A micelle—the lipophilic tails of the surfactant molecules remain on the inside of the
micelle due to unfavourable interactions. The polar "heads" of the micelle, due to favourable
interactions with water, form a hydrophilic outer layer that in effect protects the hydrophobic
core of the micelle. The compounds that make up a micelle are typically amphiphilic in nature,
meaning that not only are micelles soluble in protic solvents such as water but also in aprotic
solvents as a reverse micelle.
Surfactants reduce the surface tension of water by adsorbing at the liquid-gas interface.
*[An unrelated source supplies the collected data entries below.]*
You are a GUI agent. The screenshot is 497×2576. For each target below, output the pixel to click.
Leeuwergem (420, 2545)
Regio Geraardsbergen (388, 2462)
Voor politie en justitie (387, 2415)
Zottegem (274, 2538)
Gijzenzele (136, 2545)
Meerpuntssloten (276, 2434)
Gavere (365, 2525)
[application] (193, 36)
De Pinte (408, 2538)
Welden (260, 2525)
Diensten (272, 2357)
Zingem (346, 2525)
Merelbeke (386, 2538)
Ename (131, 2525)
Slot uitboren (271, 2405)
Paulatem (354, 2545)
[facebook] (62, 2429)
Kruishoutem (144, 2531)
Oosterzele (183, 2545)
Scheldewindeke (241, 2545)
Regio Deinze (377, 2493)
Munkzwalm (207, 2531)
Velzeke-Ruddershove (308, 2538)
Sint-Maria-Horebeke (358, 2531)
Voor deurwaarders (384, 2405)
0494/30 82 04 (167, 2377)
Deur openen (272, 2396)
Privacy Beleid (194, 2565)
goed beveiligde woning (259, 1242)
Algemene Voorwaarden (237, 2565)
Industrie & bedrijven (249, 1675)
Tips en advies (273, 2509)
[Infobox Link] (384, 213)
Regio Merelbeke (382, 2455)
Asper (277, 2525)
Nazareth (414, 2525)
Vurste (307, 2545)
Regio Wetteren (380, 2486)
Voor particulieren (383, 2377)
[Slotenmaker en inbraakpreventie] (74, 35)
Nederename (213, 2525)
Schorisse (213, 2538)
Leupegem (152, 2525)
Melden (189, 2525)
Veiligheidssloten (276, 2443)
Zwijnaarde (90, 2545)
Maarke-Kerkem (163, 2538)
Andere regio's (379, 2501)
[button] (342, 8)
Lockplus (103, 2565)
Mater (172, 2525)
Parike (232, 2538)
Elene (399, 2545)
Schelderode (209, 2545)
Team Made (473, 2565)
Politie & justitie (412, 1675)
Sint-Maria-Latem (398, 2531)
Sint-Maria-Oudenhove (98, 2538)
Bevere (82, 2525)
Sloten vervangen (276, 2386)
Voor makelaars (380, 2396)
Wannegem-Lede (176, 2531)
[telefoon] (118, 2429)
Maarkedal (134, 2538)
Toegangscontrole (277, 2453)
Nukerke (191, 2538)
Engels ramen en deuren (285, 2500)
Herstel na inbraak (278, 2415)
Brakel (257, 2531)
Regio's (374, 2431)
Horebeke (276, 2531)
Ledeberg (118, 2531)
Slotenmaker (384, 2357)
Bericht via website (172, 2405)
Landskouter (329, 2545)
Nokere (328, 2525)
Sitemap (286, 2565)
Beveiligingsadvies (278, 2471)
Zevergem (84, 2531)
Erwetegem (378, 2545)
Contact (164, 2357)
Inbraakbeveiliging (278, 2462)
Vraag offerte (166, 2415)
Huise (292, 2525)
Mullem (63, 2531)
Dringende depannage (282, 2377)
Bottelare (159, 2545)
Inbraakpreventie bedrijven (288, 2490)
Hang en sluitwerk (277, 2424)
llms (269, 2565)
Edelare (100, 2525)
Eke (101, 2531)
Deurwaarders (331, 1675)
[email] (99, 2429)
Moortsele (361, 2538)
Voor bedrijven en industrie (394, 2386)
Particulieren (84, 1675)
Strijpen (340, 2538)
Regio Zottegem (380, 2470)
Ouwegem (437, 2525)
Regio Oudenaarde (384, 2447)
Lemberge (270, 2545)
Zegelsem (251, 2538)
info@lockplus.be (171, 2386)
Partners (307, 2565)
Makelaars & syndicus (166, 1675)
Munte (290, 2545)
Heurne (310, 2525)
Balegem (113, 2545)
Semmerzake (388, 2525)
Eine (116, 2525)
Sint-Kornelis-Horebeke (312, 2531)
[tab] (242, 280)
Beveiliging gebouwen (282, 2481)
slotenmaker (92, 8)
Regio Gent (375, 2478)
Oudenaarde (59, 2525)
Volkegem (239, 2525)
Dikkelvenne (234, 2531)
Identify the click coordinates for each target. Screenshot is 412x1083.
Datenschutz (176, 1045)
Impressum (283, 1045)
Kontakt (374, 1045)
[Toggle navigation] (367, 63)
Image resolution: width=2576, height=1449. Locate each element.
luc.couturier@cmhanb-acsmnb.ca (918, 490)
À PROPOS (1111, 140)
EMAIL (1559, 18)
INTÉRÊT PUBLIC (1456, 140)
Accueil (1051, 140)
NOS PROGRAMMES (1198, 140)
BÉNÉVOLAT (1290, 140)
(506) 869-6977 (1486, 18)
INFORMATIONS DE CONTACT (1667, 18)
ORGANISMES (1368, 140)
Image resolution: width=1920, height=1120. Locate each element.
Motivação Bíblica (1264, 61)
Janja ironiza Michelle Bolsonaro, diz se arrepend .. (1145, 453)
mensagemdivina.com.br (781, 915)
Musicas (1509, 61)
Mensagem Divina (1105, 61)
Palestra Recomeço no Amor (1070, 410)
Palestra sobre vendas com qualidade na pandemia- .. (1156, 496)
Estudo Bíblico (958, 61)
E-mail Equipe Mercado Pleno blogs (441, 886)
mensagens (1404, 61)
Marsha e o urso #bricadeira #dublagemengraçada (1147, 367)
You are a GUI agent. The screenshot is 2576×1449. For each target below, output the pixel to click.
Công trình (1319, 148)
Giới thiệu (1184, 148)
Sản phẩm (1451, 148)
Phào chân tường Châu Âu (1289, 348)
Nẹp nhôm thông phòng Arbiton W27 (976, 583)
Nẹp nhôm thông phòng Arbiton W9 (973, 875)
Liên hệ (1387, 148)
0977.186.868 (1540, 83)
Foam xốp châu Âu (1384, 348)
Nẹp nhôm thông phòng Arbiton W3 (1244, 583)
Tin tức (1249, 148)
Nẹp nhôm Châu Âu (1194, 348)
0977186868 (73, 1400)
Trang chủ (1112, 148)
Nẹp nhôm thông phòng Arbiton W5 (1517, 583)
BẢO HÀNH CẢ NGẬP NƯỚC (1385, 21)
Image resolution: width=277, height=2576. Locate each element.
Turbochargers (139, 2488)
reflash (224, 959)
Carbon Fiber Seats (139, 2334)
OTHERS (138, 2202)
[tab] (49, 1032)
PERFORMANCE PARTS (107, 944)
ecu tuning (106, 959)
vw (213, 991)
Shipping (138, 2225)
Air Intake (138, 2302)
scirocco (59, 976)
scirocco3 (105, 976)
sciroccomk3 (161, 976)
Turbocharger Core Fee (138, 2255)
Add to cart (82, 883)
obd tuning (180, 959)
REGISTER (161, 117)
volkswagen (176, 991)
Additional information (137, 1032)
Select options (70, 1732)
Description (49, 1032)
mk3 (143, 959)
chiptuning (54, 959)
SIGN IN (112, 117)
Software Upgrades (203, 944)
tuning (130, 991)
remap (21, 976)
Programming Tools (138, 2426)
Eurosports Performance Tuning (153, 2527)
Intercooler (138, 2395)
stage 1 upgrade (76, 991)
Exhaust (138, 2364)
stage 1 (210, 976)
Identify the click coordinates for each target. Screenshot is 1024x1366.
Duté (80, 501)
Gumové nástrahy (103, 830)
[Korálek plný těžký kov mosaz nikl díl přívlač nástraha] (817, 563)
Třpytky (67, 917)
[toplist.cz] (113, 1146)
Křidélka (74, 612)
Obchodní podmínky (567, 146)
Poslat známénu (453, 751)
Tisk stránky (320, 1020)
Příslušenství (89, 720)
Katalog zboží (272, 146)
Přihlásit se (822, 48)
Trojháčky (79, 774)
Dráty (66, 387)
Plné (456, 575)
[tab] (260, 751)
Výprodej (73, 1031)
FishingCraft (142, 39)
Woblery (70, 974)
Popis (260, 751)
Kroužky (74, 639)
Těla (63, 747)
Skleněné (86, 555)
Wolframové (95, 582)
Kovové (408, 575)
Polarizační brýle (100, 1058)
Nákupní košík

They also reduce the interfacial tension between oil and water by adsorbing at the
liquid-liquid interface. Many surfactants can also assemble in the bulk solution into
aggregates. Examples of such aggregates are vesicles and micelles. The concentration at
which surfactants begin to form micelles is known as the critical micelle concentration
(CMC). When micelles form in water, their tails form a core that can encapsulate an oil
droplet, and their (ionic/polar) heads form an outer shell that maintains favorable
contact with water. When surfactants assemble in oil, the aggregate is referred to as
a reverse micelle. In a reverse micelle, the heads are in the core and the tails maintain
favorable contact with oil. Surfactants are also often classified into four primary groups;
anionic, cationic, non-ionic, and zwitterionic (dual charge).
Thermodynamics of the surfactant systems are of great importance, theoretically and
practically. This is because surfactant systems represent systems between ordered and
disordered states of matter. Surfactant solutions may contain an ordered phase (micelles)
and a disordered phase (free surfactant molecules and/or ions in the solution).
Ordinary washing up (dishwashing) detergent, for example, will promote water penetration
in soil, but the effect would only last a few days (many standard laundry detergent powders
contain levels of chemicals such as alkali and chelating agents, which can be damaging to
plants and should not be applied to soils). Commercial soil wetting agents will continue
to work for a considerable period, but they will eventually be degraded by soil micro-organisms.
Some can, however, interfere with the life-cycles of some aquatic organisms, so care should be
taken to prevent run-off of these products into streams, and excess product should not be washed down.